### Aim of the exercise
Exactly reproduce the lines from the line bearing "This screenshot has" through the end of the listing, inclusive of both; pictures are to be omitted.

++++

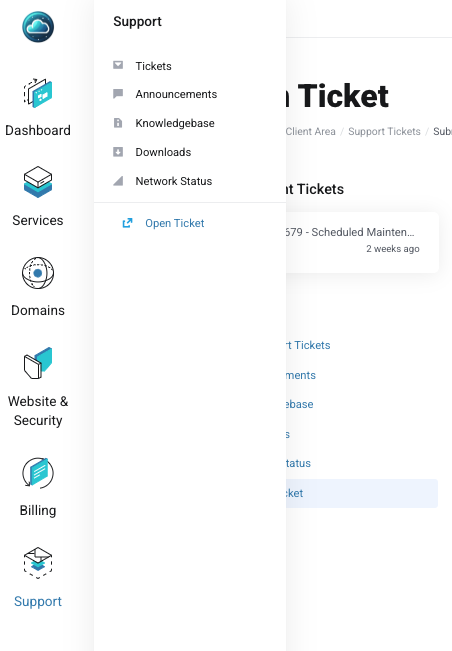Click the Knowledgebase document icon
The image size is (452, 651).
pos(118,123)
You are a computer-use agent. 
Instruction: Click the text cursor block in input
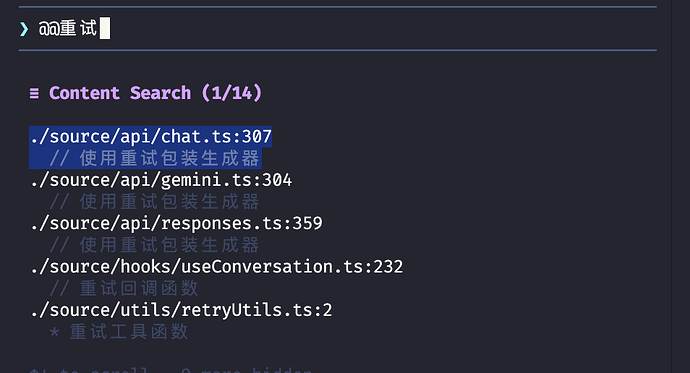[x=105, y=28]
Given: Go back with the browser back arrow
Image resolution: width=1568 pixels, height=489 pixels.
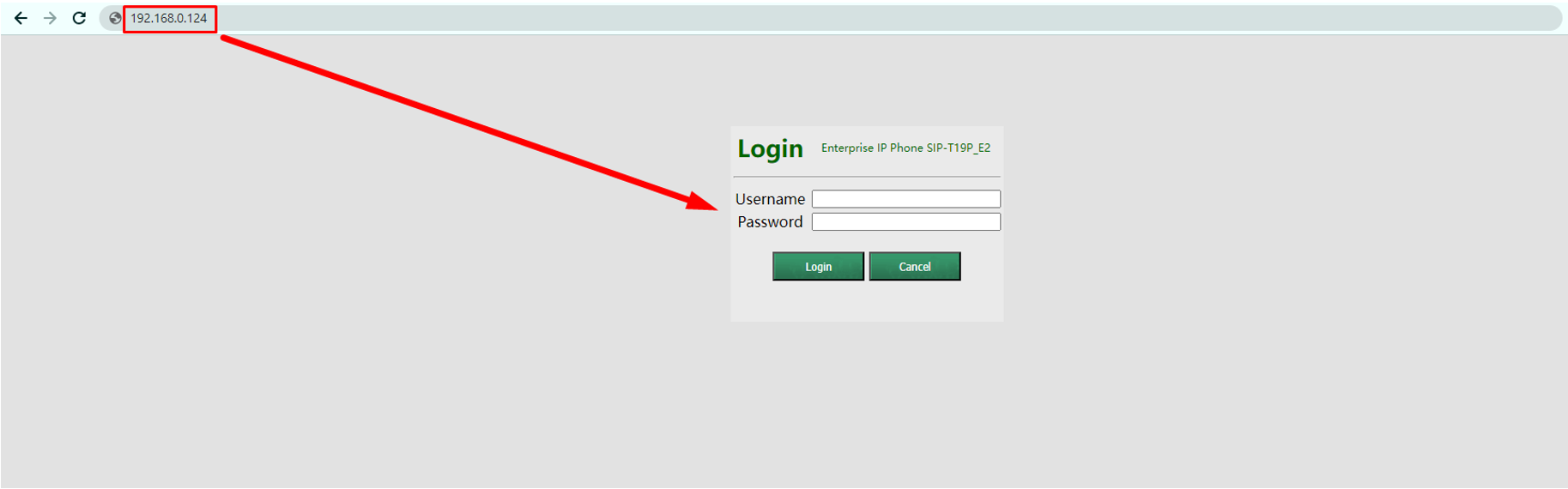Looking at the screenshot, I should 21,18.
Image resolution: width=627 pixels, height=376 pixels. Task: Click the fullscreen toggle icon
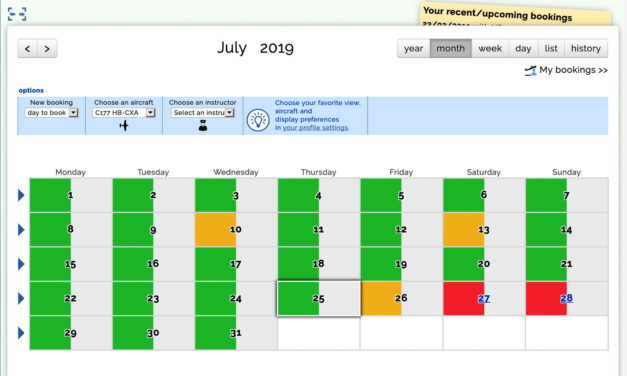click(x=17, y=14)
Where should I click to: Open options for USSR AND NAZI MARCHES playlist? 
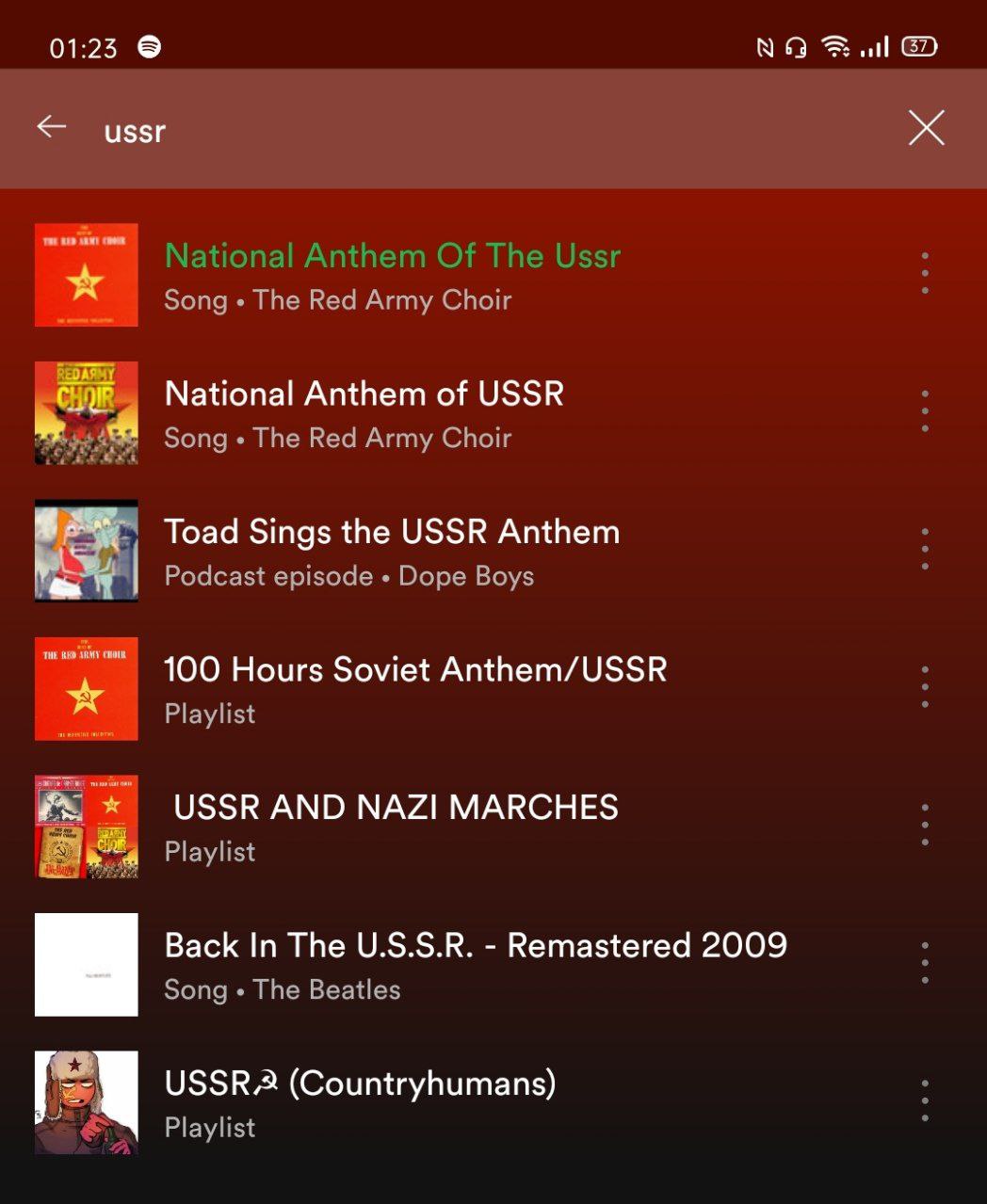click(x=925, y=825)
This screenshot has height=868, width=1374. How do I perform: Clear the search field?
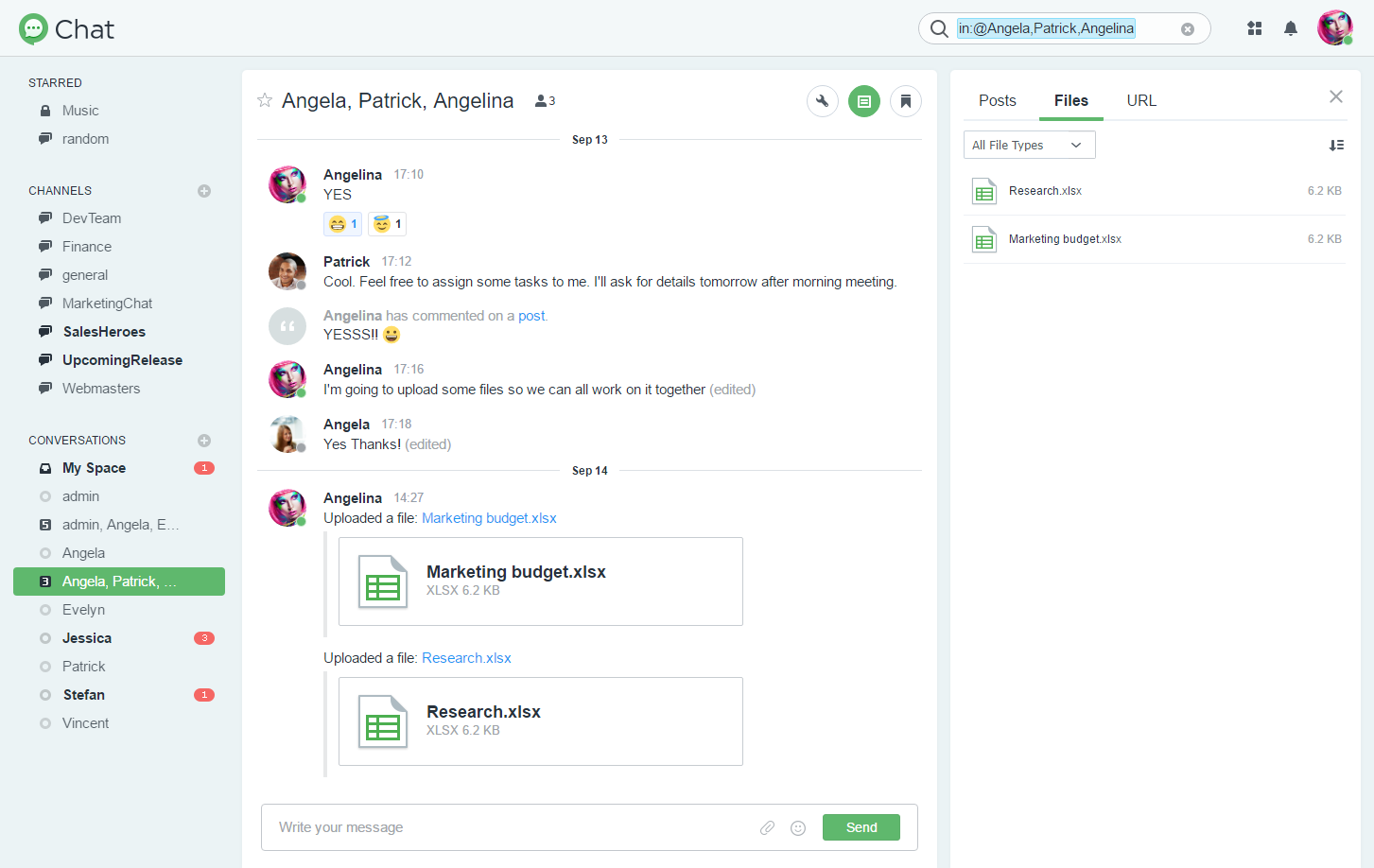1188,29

++++

### Answer below
This screenshot has height=868, width=1374. How do I perform: Clear the search field?
1188,29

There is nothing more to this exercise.